Merging a LoRA Adapter
Let’s check what could be the impact of a naive merge, and see how we can do better.
The Naive Merge: Adapter + Base LLM
A merge consists of 4 steps:
Load the base model
Load and activate the adapter on top of the base model
Merge the adapter with the base model
Save the merged model
#Load the base model with default precision
model = AutoModelForCausalLM.from_pretrained(model_name, torch_dtype=compute_dtype)
#Load and activate the adapter on top of the base model
model = PeftModel.from_pretrained(model, adapter)
#Merge the adapter with the base model
model = model.merge_and_unload()
#Save the merged model in a directory "./naive_merge/" in the safetensors format
model.save_pretrained("./naive_merge/", safe_serialization=True)

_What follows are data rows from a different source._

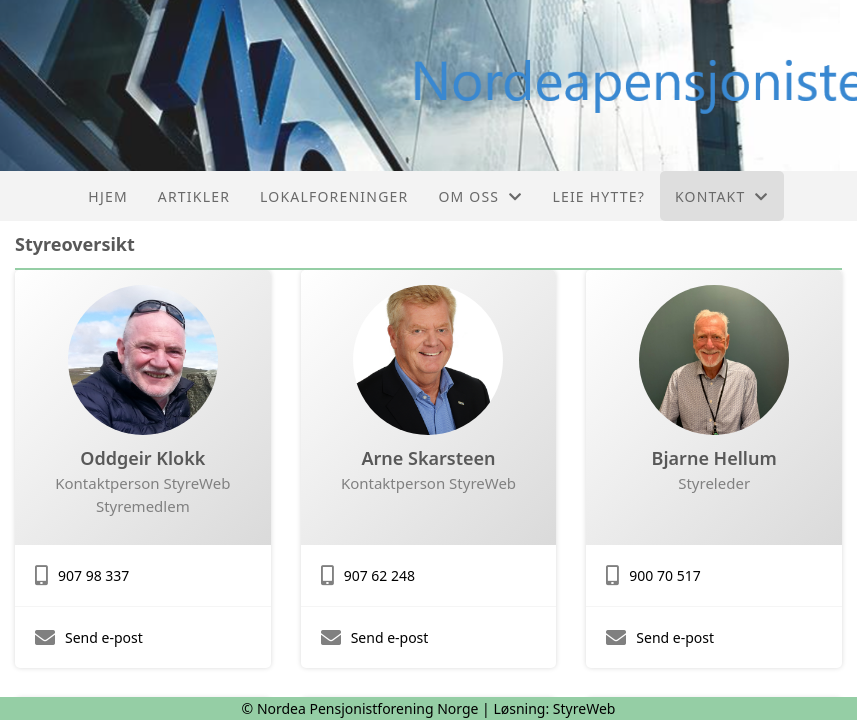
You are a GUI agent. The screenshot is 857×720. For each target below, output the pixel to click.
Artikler (194, 196)
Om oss (480, 196)
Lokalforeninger (334, 196)
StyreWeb (584, 708)
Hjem (107, 196)
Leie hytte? (598, 196)
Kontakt (722, 196)
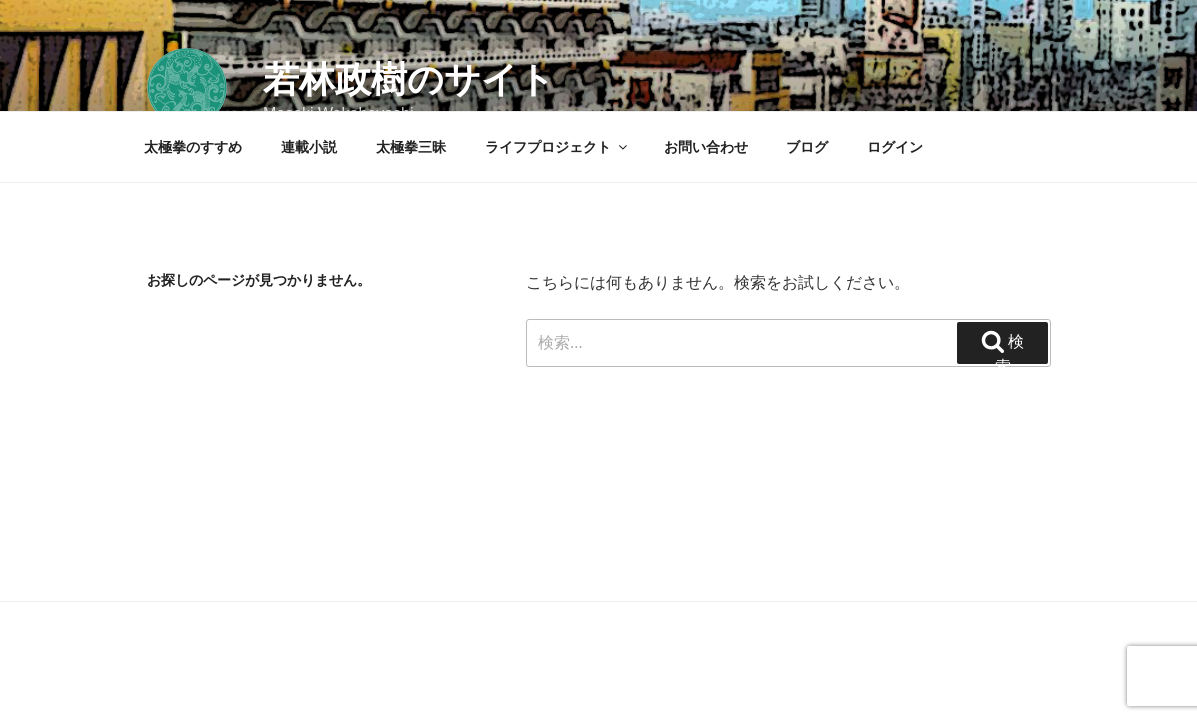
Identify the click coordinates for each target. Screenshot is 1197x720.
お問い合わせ (706, 147)
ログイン (895, 147)
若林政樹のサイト (409, 79)
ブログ (807, 147)
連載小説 (309, 147)
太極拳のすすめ (193, 147)
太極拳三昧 (411, 147)
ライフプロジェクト (557, 147)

Then, the model can be loaded for inference as any other model:
model = AutoModelForCausalLM.from_pretrained("./naive_merge/", torch_dtype=compute_dtype, device_map="auto")
I evaluated the model perplexity on the same dataset. It yielded:
4.16
It is significantly worse than our baseline (4.02). Even though the difference looks small, for some models and training configurations, decreasing the perplexity from 4.16 to 4.02 costs several training epochs. If your model is very large, that would be a huge waste of time and money. We don’t want such a waste just because of a naive merge.
Remember, the adapter is fine-tuned with QLoRA on top of a quantized model. So maybe we just need to quantize the merged model with the same QLoRA configuration before using it for inference.
compute_dtype = getattr(torch, "float16")
bnb_config = BitsAndBytesConfig(
load_in_4bit=True,
bnb_4bit_quant_type="nf4",
bnb_4bit_compute_dtype=compute_dtype,
bnb_4bit_use_double_quant=True,
)
model = AutoModelForCausalLM.from_pretrained("./naive_merge/", quantization_config=bnb_config, torch_dtype=compute_dtype, device_map={"": 0})
This model perplexity decreases to:
4.09
That’s much better. Still, it’s higher than our baseline. It doesn’t work perfectly because the merge was done directly on the base model, and then we quantized it. However, during QLoRA, we fine-tuned on top of a quantized model. These two configurations are slightly different, hence the higher perplexity.